Qui est tokou ?

tokou est né et a grandi dans le Puy-de-Dôme mais a, par la suite, beaucoup voyagé, pour le plaisir, la découverte mais aussi pour ses études. Parce qu'avant de devenir coutelier tokou s’est lancé dans de nombreuses aventures, notamment une qui lui a pris beaucoup de temps, la rédaction d’une thèse en sciences politiques, portant sur le symbolisme, le loup et l’empire Mongol. Peut-être y a-t-il une influence sous-jacente de tout ce travail dans ce nouveau projet.

Parce-qu'entre l’intellectuel et le manuel il n’y a des fois qu’un pas à franchir, afin de se découvrir de nouvelles aptitudes dans un nouveau domaine.

tokou n’a pas peur (ou très peu) de se lancer dans l’inconnu, et aime concevoir chaque nouveau projet comme un morceau de musique géant, avec une ambiance générale. Car ce « kouto » est né un peu comme ça, généré par une image en tête, bercée par de nombreuses influences visuelles ou sonores, et qui a aboutit à la création de tokou. En espérant qu’il puisse plaire aux plus grands nombres.

Comment se fabrique un tokou ?

Avec les mains, le savoir-faire, de la patience et de la précision.

Un tokou c’est environ une trentaine d’étapes avant d’arriver au produit final. Entre le montage, le réglage de la mécanique, le pré-façonnage, le démontage et remontage, le façonnage et la finition main, un tokou prend une bonne journée pour voir le jour.
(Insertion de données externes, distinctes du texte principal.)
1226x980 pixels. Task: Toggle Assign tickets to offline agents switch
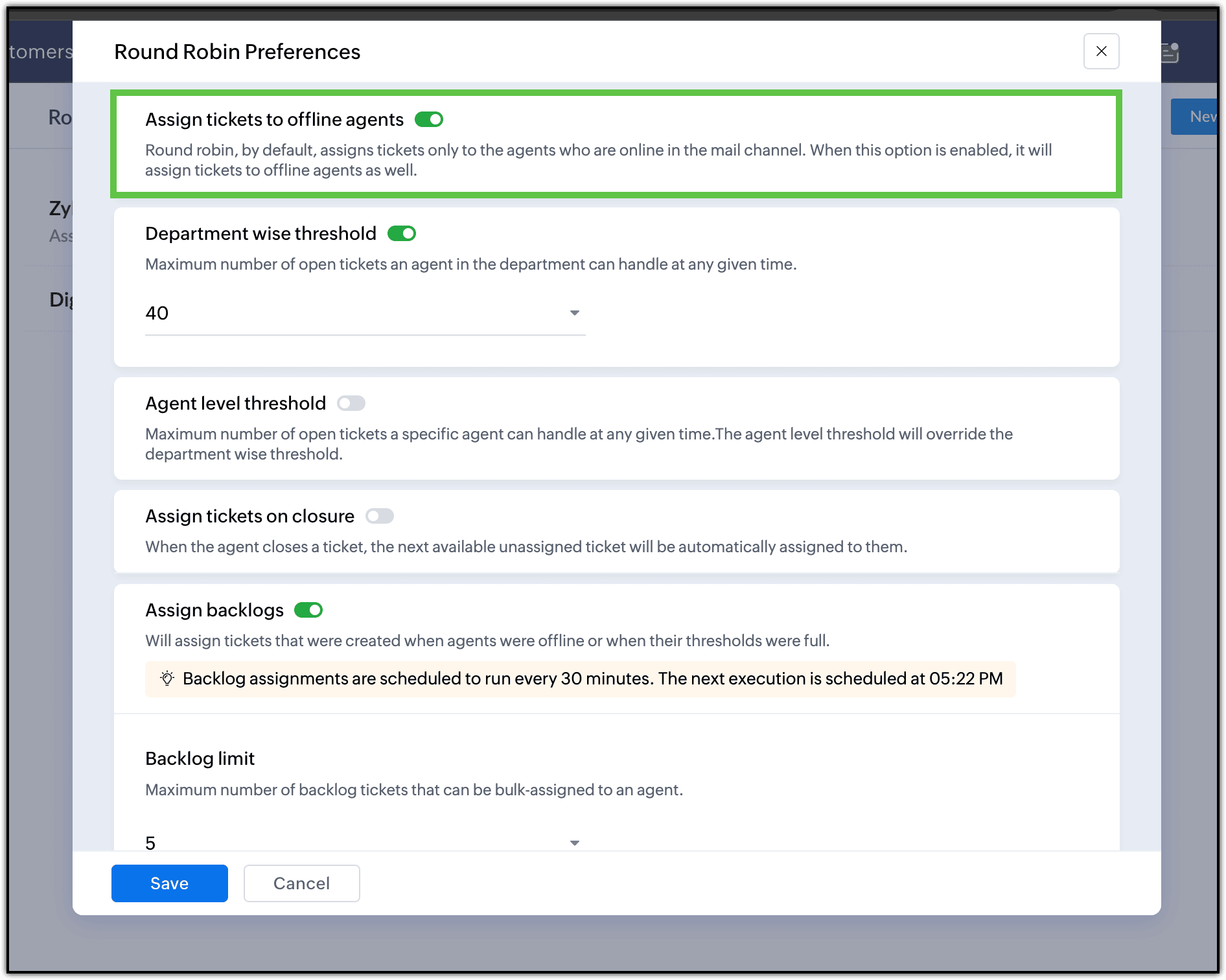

Tokou étant tout seul à travailler, le stock n’est pas immense, mais le coutelier fait en sorte que chaque modèle soit prêt dans les temps, le plus rapidement possible. 

La plupart de ce qui se trouve sur votre tokou provient des fournisseurs du bassin thiernois, des fournitures en acier aux matériaux des manches, en passant par les consommables et les machines. 
Merci à tous les fournisseurs pour leur travail.